Written instruction: Copy out the records from the line containing "Where should I click to: Select" through the line containing "[x=593, y=168]", both lines included, with the pictures left out.

Working data:
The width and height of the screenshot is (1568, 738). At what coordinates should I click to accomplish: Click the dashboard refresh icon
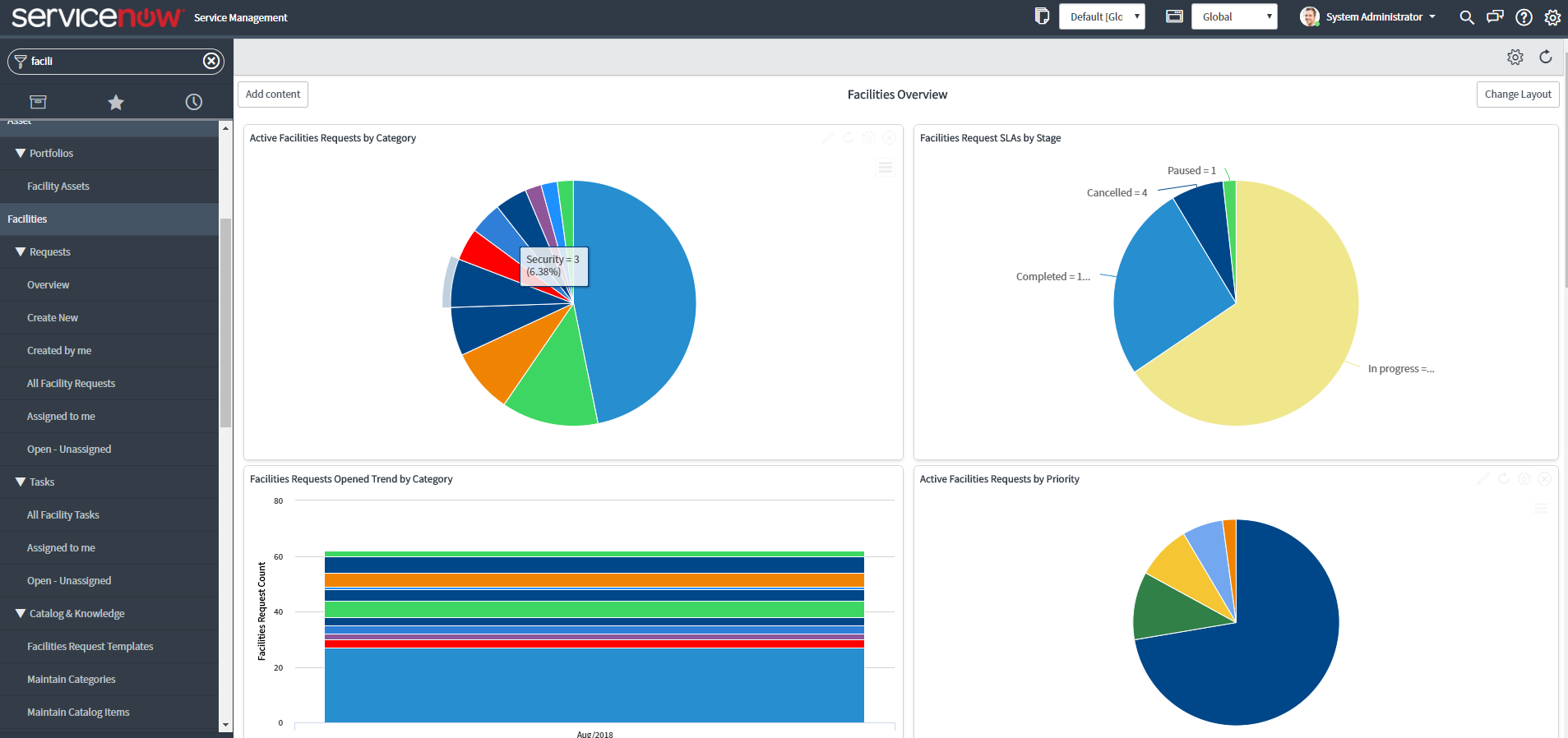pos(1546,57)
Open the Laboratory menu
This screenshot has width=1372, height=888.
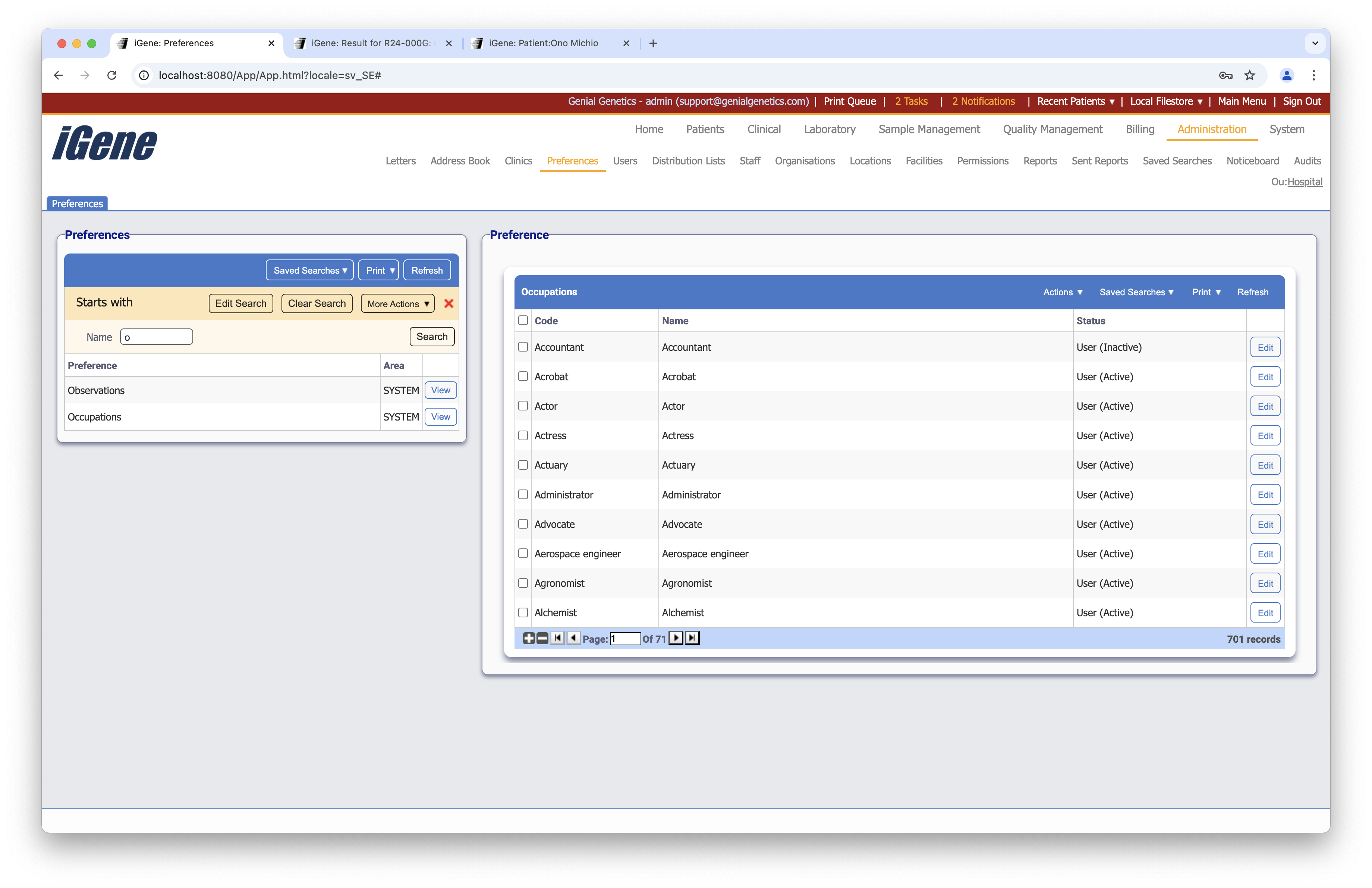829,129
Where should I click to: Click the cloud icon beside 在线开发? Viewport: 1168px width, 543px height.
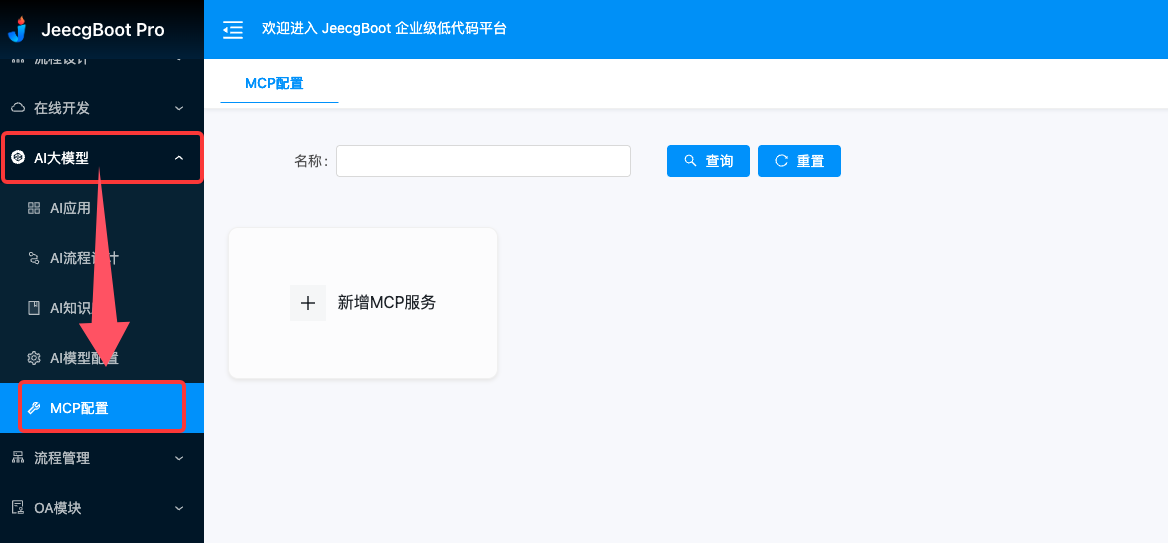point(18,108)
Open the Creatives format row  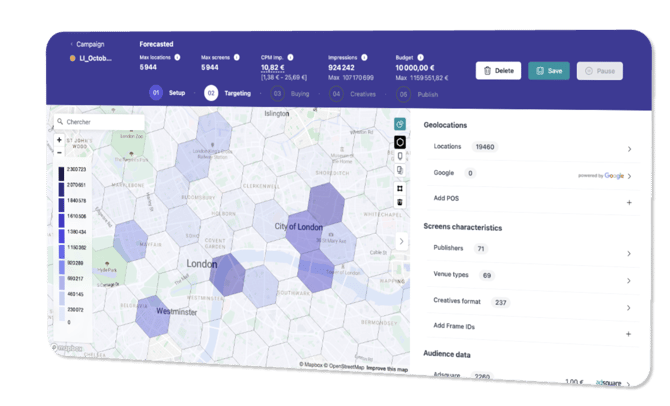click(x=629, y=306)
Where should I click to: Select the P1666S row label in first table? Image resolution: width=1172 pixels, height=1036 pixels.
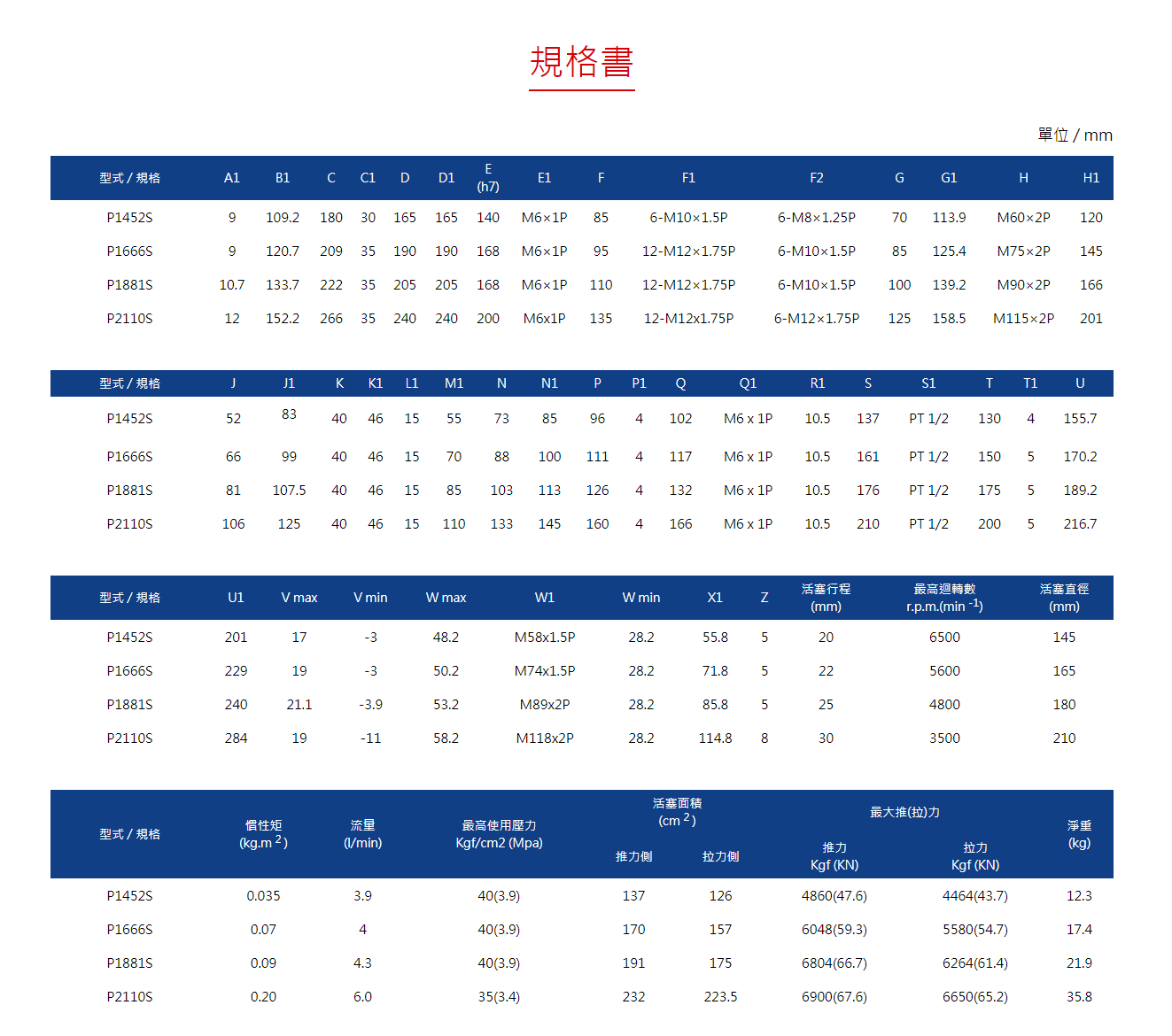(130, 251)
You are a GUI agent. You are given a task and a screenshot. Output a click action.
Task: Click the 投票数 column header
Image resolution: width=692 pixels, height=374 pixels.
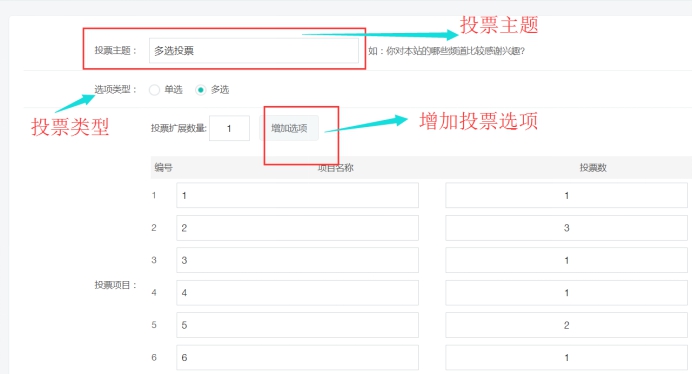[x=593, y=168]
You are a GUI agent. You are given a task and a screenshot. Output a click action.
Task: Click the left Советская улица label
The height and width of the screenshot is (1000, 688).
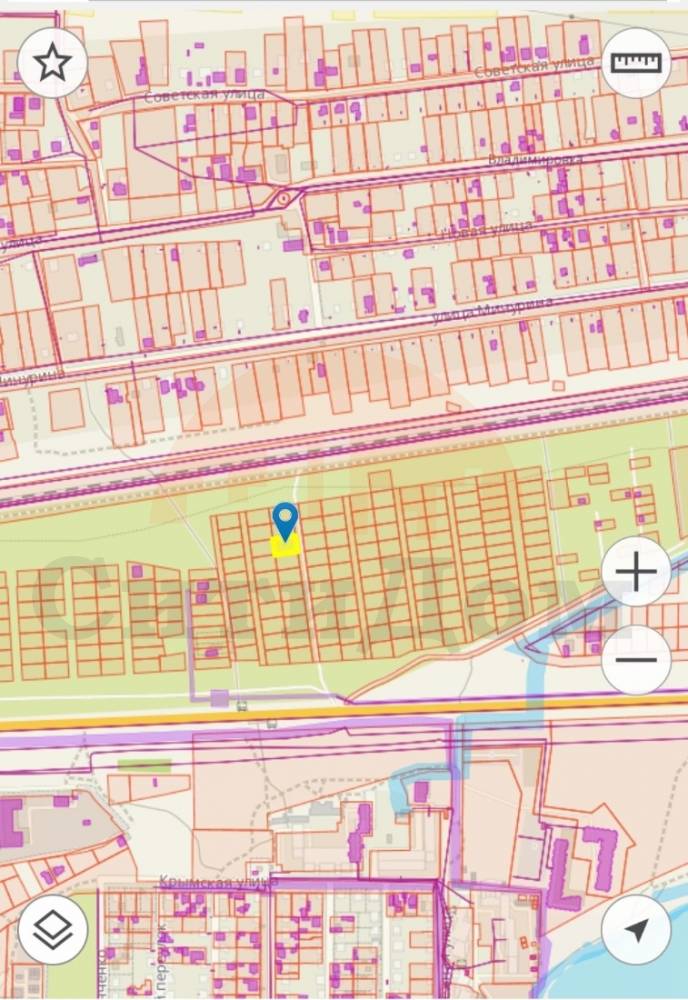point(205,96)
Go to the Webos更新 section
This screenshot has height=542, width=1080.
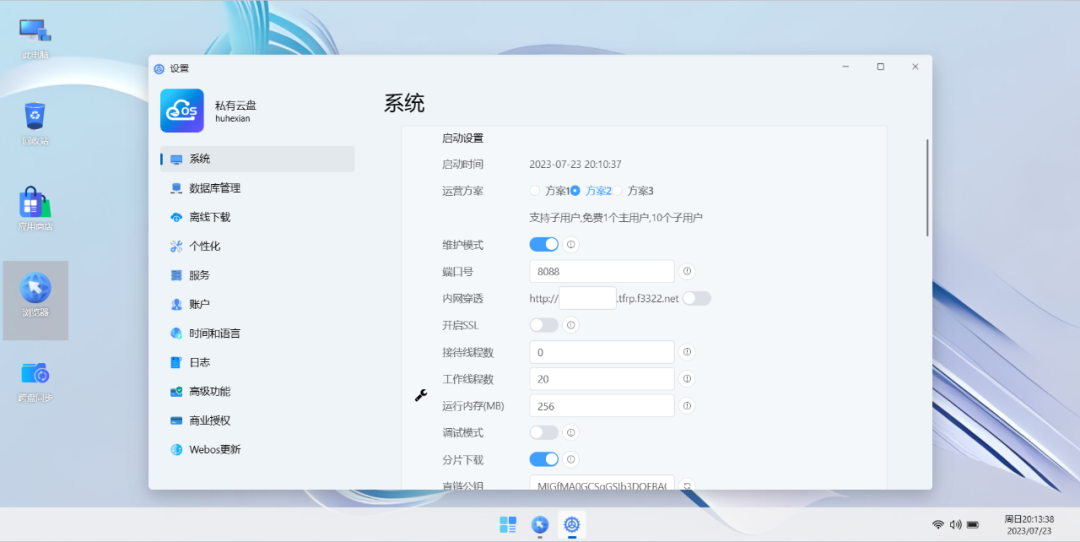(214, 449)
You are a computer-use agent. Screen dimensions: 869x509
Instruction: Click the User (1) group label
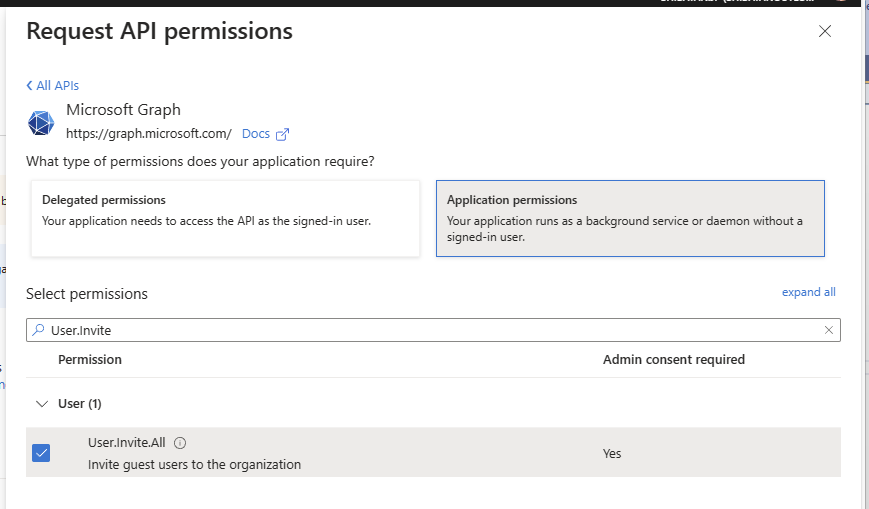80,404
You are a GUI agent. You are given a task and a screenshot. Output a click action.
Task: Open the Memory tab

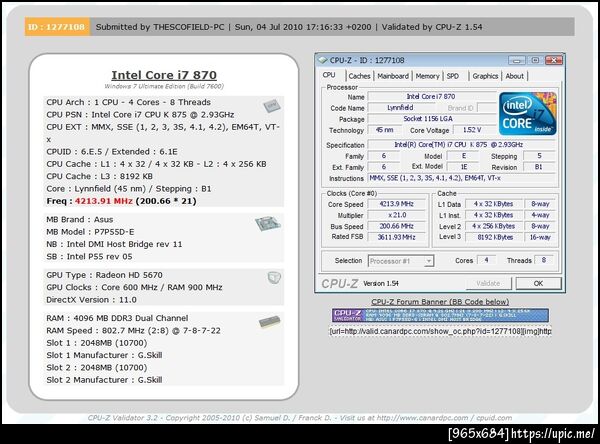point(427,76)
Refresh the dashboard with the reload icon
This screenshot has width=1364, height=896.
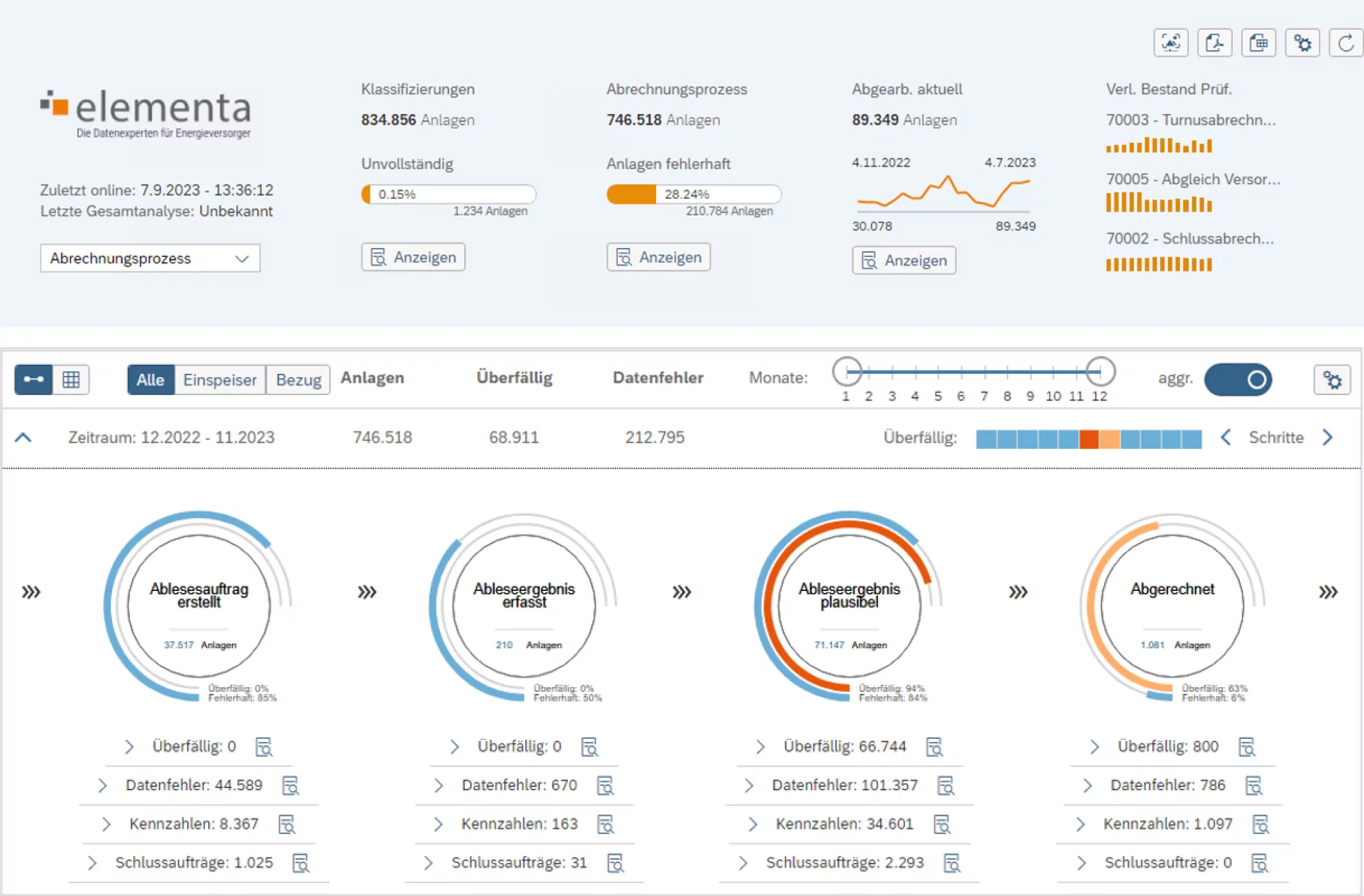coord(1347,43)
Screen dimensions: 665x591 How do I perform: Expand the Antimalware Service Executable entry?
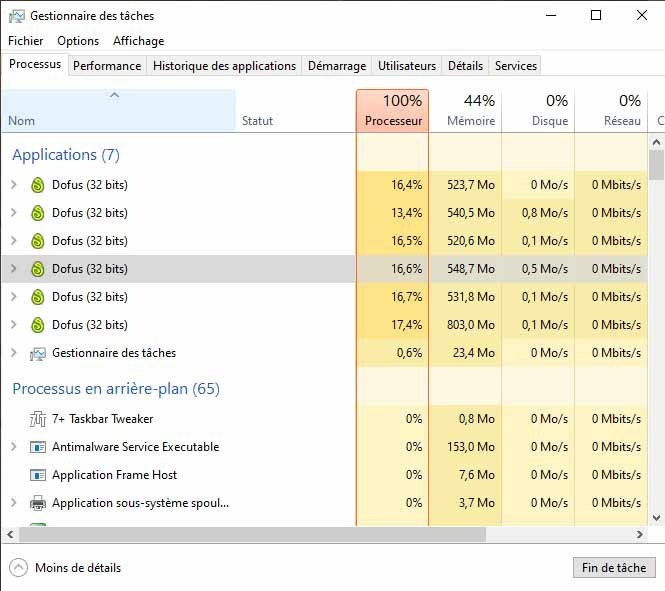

Response to the task:
Where should I click to: Select the P1666S row label in first table? Image resolution: width=1172 pixels, height=1036 pixels.
(130, 251)
You are a GUI agent. You are given a task and a screenshot. Output a click action.
Task: Click the 投票数 column header
Image resolution: width=692 pixels, height=374 pixels.
[x=593, y=168]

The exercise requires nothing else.